Cuando nos reunimos con un cliente y nos manifiesta su interés por iniciar un proceso de aprendizaje y nos comunica su interés por conocer cuáles serían los contenidos de nuestra propuesta, cabrían dos opciones de respuesta: enumerar los contenidos vinculados a las acciones definidas o preguntarle para qué los necesita.
Con esta segunda opción, la cara suele expresar incomprensión, duda, cierta incredulidad y llega hasta el malestar. La pregunta, por obvia, parece innecesaria. Como si ya estuviera explicado el para qué por el mero hecho de haber enunciado una necesidad y al colectivo que la necesita.
Entonces, se abren las preguntas.
¿Qué se necesita que ocurra (distinto) en el desempeño del rol de estas personas? ¿En qué medida el proceso puede contribuir a ello? Y ¿qué es más relevante que el fin se centre en el contenido de una formación o unos talleres o que se focalice en los resultados que sucederán después de estas acciones?

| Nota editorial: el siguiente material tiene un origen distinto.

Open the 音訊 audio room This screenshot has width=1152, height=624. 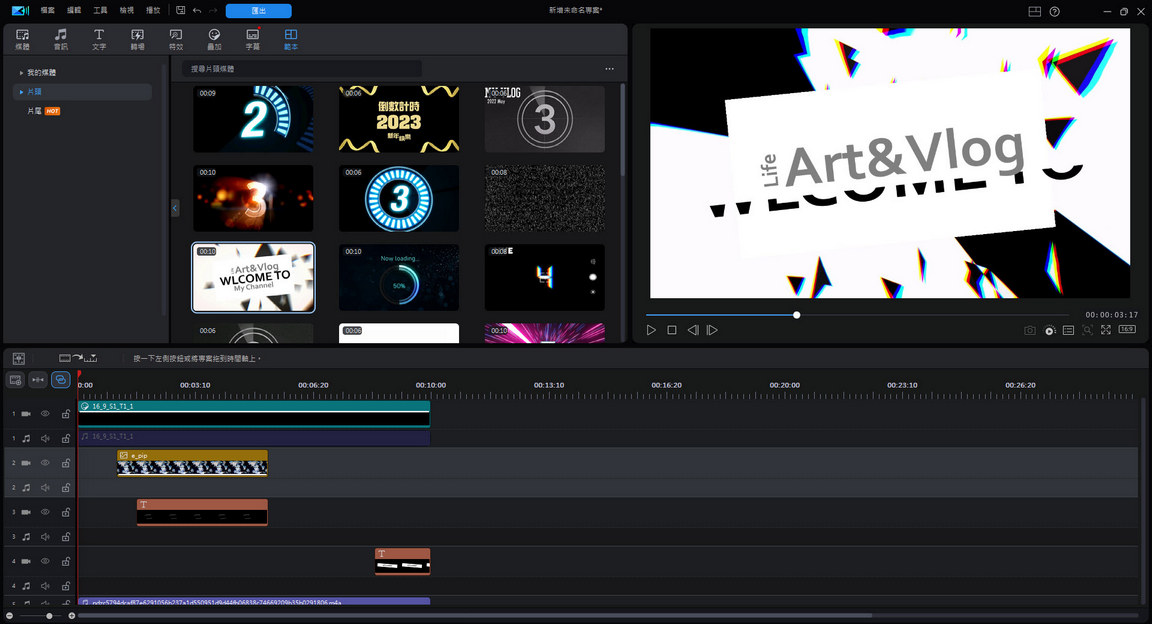60,39
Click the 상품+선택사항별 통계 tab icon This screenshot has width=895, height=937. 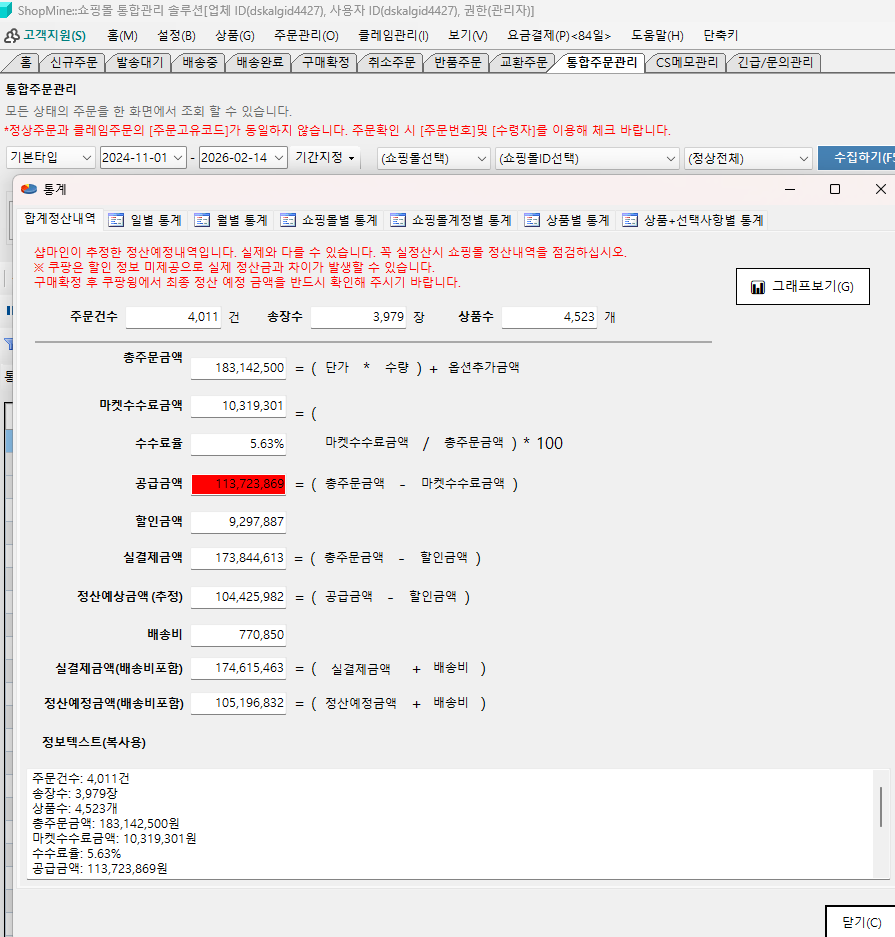point(630,220)
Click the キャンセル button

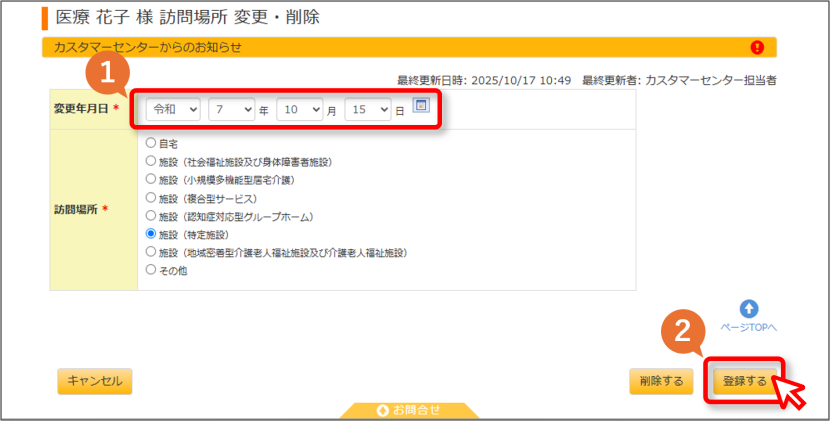click(x=95, y=381)
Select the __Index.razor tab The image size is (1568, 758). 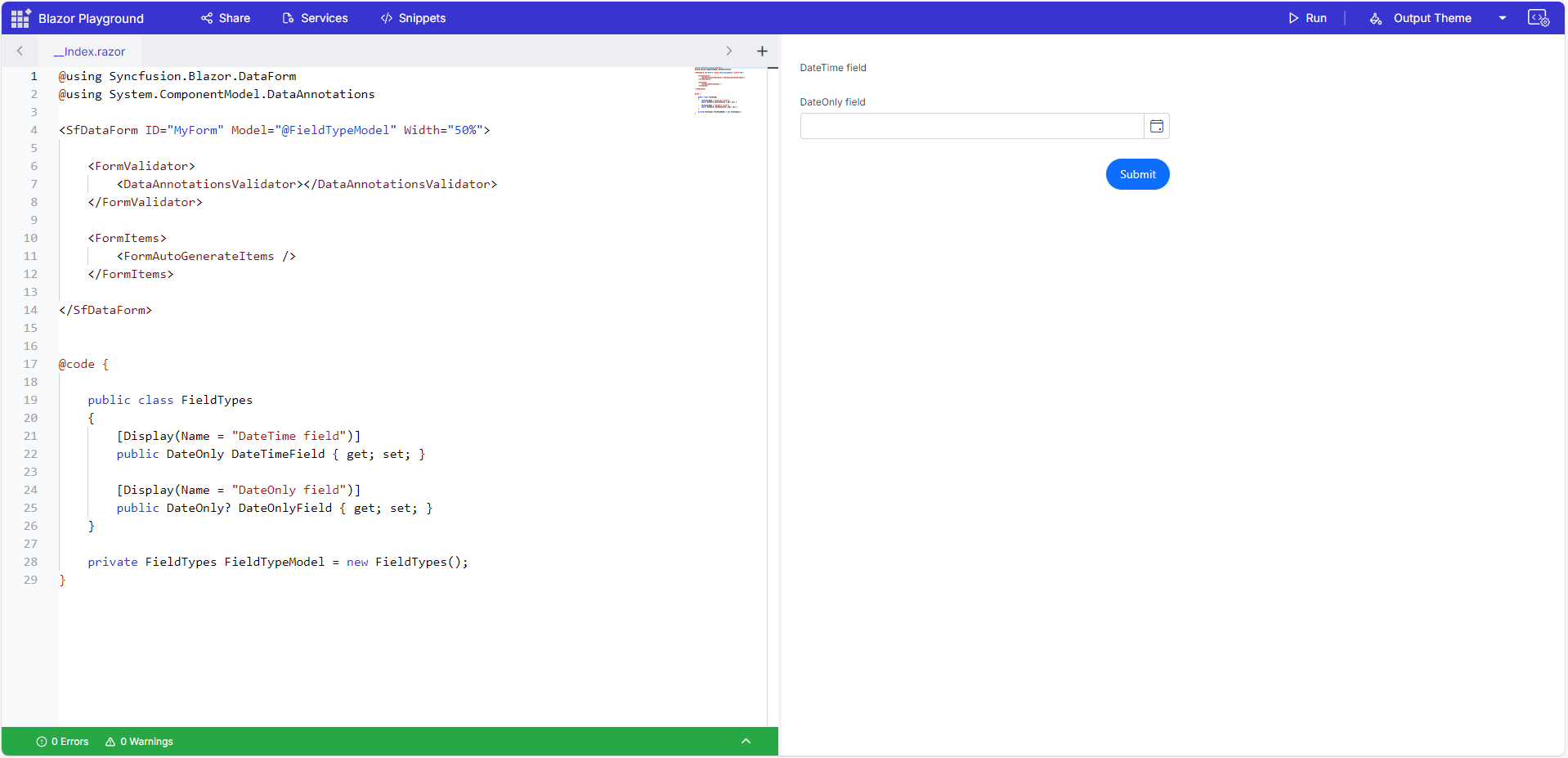90,52
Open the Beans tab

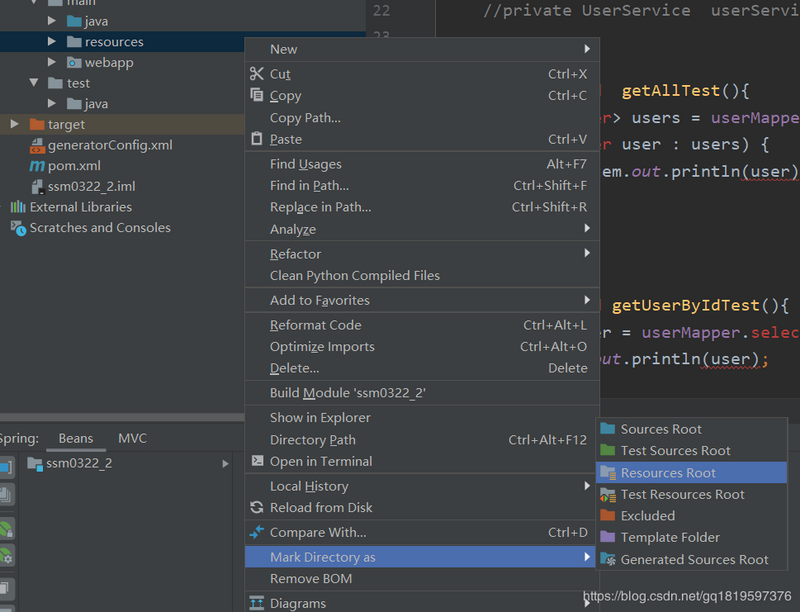[76, 438]
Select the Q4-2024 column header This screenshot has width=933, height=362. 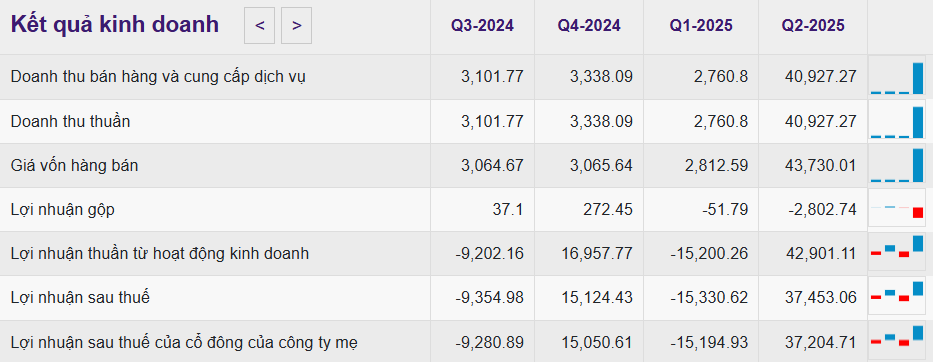pyautogui.click(x=589, y=26)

Respondidas (y aclaradas) estas cuestiones, ¿vamos a articular un proceso que incluya lo que se hace en el puesto para que las personas aprendan y entonces varían sus formas de hacer, de decidir, de informar, de colaborar, de analizar, de proponer, etc.?
¿O vamos a usar el lenguaje de resultados y vamos a continuar proponiendo algo basado en los contenidos, con escasos resultados, o vamos a diseñar un proceso de aprendizaje?